> [Parts of the exercise]
[A] Retype the passage of the ad agency post from "I read today" up to and including "week’s Cannes Lions.".
[B] For each statement, answer yes or no according to the ad agency post, and quote the words that decide it: (i) The Paper Crane Factory is dedicated to growing early stage business. (ii) McAllister is initially opening offices in New York. (iii) The writer had visited Wexley.

> [Text extract]
○ ○ ○ ○ ○ ○ ○

Harley Davidson And Ad Agencies

Let’s Start With Ad Agencies

It is nice to see that ad agencies are willing to pivot.

I read today that Cal McAllister of Seatle’s now closed Wexley School For Girls is starting a new agency. Having visited Wexley in the now distant goodish old days, I am not surprised that Cal has shifted from running a super creative ad agency to a specialized ‘new and improved’ version. The new Paper Crane Factory is dedicated to growing early stage business and is teaming up with VC’s in Seattle and Silicon Valley. As Cal says in ADWEEK (strangely at Cannes — well, I guess it’s a good old-fashioned place to launch a new age agency)…

“The opportunity to do game-changing work with brands is happening at a much earlier stage,” said McAllister during last week’s Cannes Lions.

McAllister is initially opening offices in Seattle and Silicon Valley, taking a leaner and digitally focused approach with his client base and building more around equity with partners, as opposed to the traditional agency model.

○ ○ ○ ○ ○ ○ ○

> [Data provided]

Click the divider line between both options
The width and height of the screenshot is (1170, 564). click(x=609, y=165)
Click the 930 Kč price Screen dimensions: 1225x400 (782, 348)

○ ○ ○ ○ ○ ○ ○

> [Answer list]
[A]
I read today that Cal McAllister of Seatle’s now closed Wexley School For Girls is starting a new agency. Having visited Wexley in the now distant goodish old days, I am not surprised that Cal has shifted from running a super creative ad agency to a specialized ‘new and improved’ version. The new Paper Crane Factory is dedicated to growing early stage business and is teaming up with VC’s in Seattle and Silicon Valley. As Cal says in ADWEEK (strangely at Cannes — well, I guess it’s a good old-fashioned place to launch a new age agency)…

“The opportunity to do game-changing work with brands is happening at a much earlier stage,” said McAllister during last week’s Cannes Lions.

[B]
(i) Yes: "The new Paper Crane Factory is dedicated to growing early stage business"
(ii) No: "McAllister is initially opening offices in Seattle and Silicon Valley"
(iii) Yes: "Having visited Wexley in the now distant goodish old days"